Aviso: contém spoilers
Selfies matam mais que ataques de tubarão, dizem as estatísticas que correm a internet. A informação é curiosa, mas dispensável para prever que os autorretratos capturados com a câmera frontal de celular em algum momento iriam cair na peneira da indústria do horror – em especial a de filmes B -, afoita em transformar tecnologia do cotidiano em ameaça sobrenatural. Dito e feito: depois da leva de títulos que assombrou o Facebook, como “Amizade Desfeita” (2014) e “Friend Request” (2016), agora é a vez de “Selfie para o Inferno” tentar assustar com a possibilidade da sua bela foto, seja na praia, em um café, ou no espelho do banheiro de casa, ser um termômetro para a presença de espíritos.

**Questão breve:**
Diga se cada afirmação a seguir está de acordo com o texto fornecido. Responda sim ou não e cite literalmente as palavras do texto que decidem a questão.
1. O texto situa “Amizade Desfeita” no ano de 2014.
2. Segundo o texto, as selfies matam menos que ataques de tubarão.
3. O texto considera a estatística sobre selfies indispensável para prever seu uso pela indústria do horror.

**Dados de origem:**

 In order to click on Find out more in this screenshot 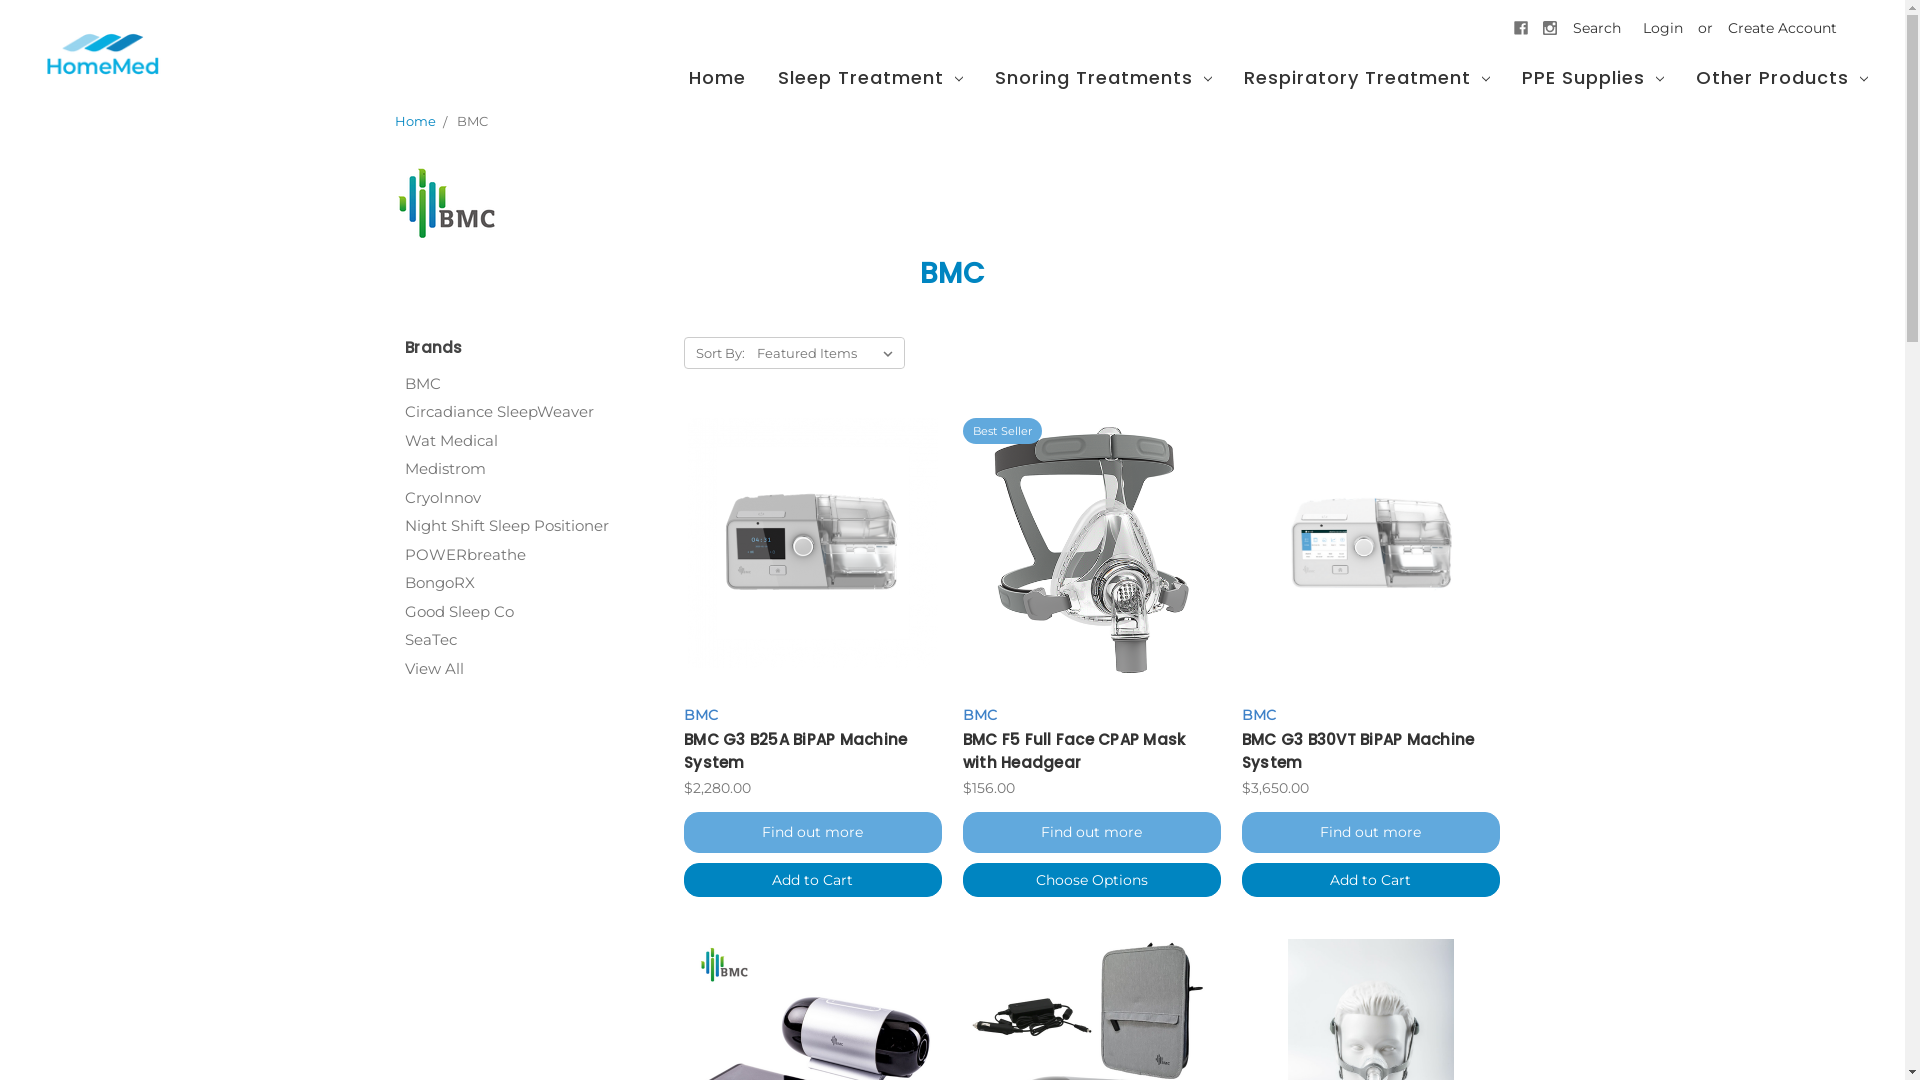, I will do `click(1092, 832)`.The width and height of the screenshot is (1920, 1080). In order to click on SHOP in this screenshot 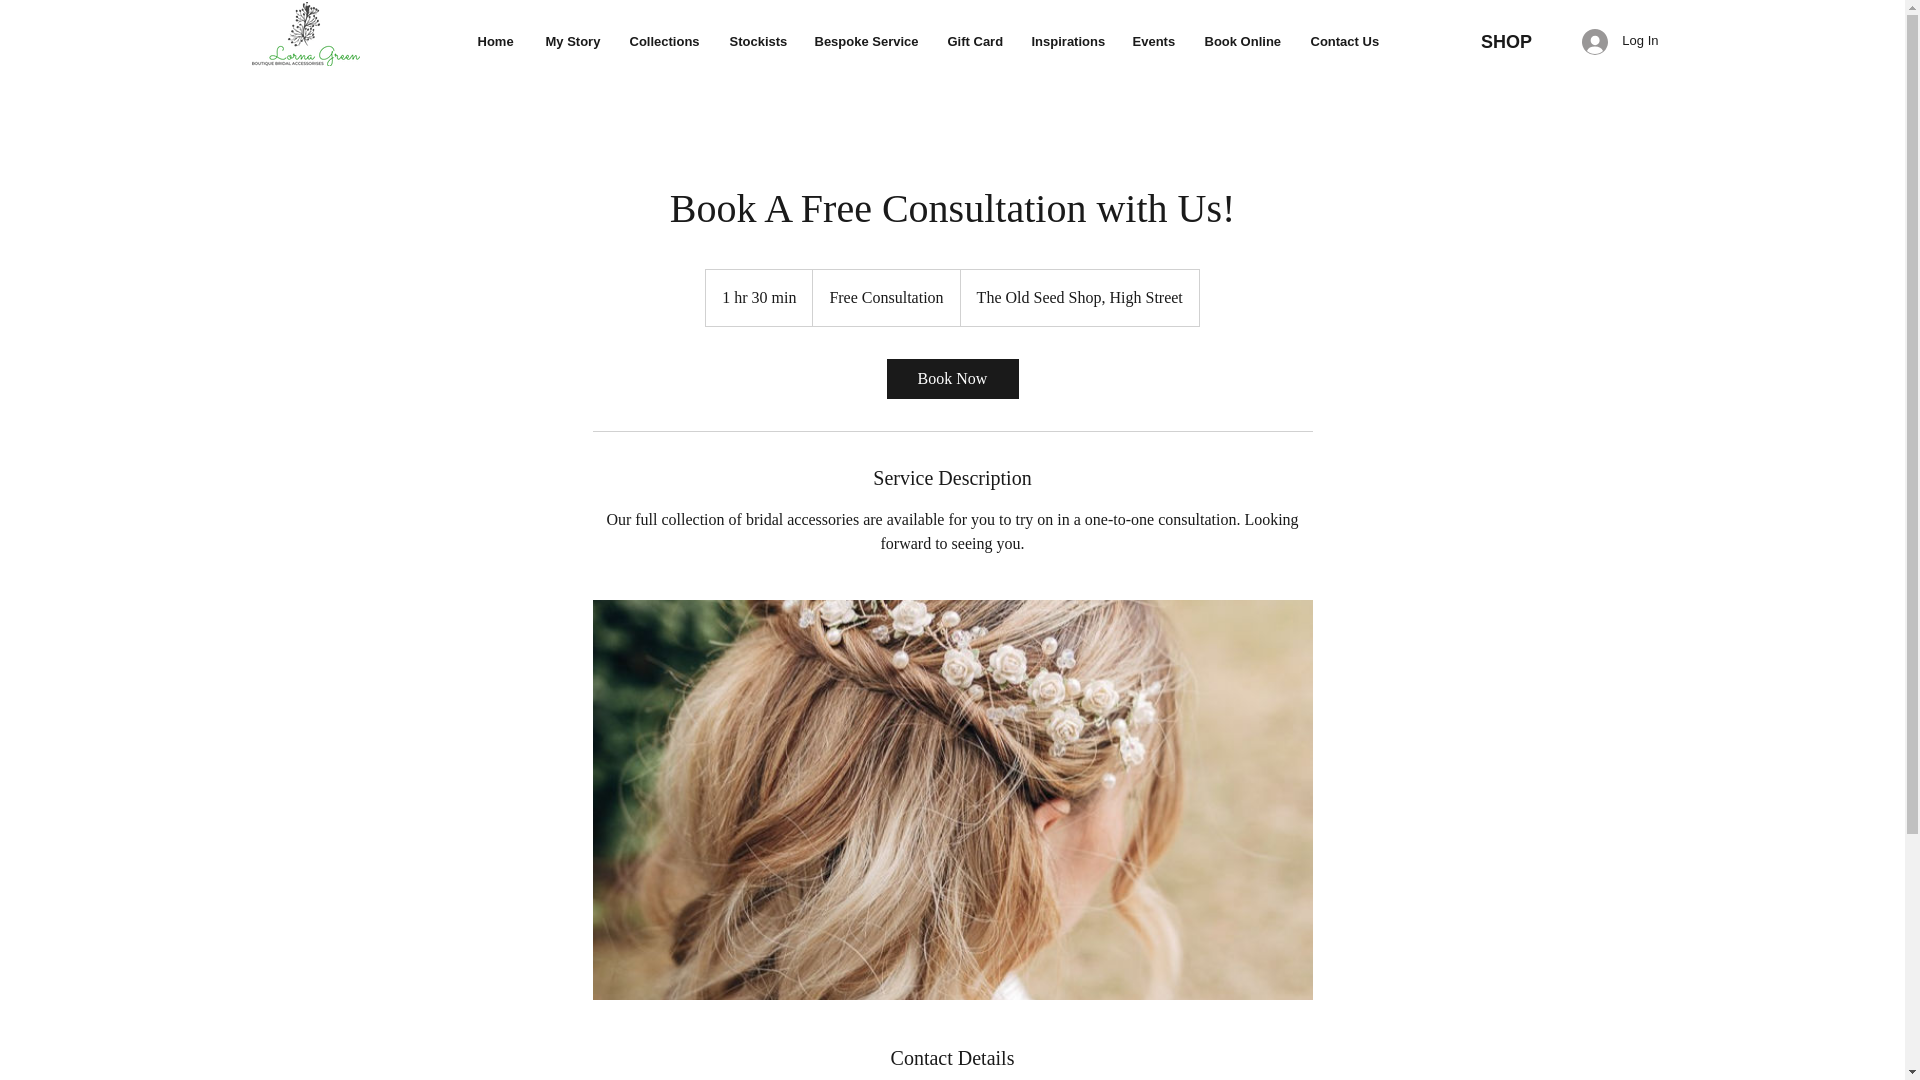, I will do `click(1506, 42)`.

**Resposta:**
1. Sim: “Amizade Desfeita” (2014).
2. Não: "Selfies matam mais que ataques de tubarão".
3. Não: "A informação é curiosa, mas dispensável".